Your assignment: Search the data for the string "will" and extract every line where it appears.

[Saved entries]
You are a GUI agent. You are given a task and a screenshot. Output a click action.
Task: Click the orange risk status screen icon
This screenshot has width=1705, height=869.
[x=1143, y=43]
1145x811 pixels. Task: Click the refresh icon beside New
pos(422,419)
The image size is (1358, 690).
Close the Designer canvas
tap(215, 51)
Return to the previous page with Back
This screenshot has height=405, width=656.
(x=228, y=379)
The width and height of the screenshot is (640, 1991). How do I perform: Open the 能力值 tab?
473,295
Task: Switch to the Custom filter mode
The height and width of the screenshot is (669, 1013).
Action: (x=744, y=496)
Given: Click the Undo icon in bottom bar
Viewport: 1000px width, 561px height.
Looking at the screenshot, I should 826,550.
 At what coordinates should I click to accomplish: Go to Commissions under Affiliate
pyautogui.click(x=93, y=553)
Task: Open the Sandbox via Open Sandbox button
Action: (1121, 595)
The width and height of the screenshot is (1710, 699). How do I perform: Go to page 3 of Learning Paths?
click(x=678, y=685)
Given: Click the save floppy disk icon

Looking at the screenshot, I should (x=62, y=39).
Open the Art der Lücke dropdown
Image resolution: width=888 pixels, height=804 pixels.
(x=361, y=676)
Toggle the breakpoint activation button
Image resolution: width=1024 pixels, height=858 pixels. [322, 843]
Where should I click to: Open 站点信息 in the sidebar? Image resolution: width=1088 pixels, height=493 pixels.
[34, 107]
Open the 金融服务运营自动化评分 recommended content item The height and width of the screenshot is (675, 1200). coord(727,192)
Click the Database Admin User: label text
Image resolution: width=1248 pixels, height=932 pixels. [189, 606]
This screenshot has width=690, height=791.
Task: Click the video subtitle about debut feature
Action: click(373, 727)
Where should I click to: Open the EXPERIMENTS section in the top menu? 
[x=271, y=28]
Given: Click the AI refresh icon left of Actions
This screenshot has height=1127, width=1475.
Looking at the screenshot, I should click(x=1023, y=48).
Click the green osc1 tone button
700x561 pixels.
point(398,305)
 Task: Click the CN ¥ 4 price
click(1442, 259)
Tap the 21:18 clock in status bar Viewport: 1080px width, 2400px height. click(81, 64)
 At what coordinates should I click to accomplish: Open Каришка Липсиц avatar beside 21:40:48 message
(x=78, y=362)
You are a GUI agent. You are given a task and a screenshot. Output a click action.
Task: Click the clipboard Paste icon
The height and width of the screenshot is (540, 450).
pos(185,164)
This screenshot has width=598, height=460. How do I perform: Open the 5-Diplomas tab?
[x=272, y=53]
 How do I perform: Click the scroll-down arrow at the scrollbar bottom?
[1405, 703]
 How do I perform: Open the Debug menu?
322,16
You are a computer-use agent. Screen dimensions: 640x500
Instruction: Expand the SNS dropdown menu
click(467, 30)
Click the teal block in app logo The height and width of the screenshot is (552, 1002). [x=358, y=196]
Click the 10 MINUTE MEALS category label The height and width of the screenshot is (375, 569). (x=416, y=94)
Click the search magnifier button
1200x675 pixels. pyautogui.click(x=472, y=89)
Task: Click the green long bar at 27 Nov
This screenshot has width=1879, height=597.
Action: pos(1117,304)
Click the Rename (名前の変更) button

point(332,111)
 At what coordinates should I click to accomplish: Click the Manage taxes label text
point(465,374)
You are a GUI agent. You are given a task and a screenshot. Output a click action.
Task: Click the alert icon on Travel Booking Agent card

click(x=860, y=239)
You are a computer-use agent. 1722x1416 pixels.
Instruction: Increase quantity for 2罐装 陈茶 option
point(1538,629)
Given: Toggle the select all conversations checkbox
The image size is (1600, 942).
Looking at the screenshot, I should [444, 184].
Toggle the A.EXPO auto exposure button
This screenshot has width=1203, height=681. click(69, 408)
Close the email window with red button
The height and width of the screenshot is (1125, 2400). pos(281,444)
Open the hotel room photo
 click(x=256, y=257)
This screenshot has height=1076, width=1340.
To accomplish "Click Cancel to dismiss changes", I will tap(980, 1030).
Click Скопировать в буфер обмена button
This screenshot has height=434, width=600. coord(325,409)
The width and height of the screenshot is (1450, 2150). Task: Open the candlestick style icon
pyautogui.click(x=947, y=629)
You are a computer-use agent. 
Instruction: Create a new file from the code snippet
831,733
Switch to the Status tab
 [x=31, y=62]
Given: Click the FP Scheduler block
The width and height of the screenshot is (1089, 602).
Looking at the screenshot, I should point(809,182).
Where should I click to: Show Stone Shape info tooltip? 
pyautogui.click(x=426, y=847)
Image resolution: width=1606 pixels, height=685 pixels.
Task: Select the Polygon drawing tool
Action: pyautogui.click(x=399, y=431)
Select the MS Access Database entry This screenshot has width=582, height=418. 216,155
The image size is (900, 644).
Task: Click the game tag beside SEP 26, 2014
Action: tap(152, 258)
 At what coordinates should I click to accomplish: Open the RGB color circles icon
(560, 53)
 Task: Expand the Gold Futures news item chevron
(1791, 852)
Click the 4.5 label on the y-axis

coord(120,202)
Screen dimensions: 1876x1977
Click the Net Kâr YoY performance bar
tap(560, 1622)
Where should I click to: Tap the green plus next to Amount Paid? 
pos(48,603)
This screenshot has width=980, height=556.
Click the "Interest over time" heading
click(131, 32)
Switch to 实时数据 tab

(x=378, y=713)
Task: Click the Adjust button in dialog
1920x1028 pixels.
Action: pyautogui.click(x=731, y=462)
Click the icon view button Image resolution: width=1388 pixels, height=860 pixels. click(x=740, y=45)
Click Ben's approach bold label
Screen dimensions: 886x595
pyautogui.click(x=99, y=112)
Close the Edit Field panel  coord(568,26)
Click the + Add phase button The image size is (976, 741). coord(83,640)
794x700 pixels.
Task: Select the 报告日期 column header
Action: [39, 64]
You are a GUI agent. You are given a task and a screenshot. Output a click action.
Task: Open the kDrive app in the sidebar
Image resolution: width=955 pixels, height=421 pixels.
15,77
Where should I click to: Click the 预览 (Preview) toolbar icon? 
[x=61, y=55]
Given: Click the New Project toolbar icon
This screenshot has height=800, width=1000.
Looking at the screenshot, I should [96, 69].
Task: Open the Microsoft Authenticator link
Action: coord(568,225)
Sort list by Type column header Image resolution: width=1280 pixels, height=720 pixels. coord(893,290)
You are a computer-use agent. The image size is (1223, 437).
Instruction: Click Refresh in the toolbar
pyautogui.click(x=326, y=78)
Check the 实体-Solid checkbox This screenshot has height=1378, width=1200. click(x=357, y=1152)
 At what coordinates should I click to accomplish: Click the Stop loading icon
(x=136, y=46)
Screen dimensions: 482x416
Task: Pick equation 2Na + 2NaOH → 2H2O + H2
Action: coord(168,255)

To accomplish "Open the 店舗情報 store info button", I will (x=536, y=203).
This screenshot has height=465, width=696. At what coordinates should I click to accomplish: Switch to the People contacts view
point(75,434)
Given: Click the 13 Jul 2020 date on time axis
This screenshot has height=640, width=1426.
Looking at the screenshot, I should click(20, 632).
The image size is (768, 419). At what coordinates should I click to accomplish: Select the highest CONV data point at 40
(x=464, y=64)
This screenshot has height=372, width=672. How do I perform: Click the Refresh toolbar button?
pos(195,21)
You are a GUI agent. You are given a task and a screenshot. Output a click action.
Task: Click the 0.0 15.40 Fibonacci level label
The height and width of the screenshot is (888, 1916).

Response to the task:
To accomplish "Click Cancel to dismiss changes", I will tap(980, 1030).
To accomplish "Open the 店舗情報 store info button", I will (x=536, y=203).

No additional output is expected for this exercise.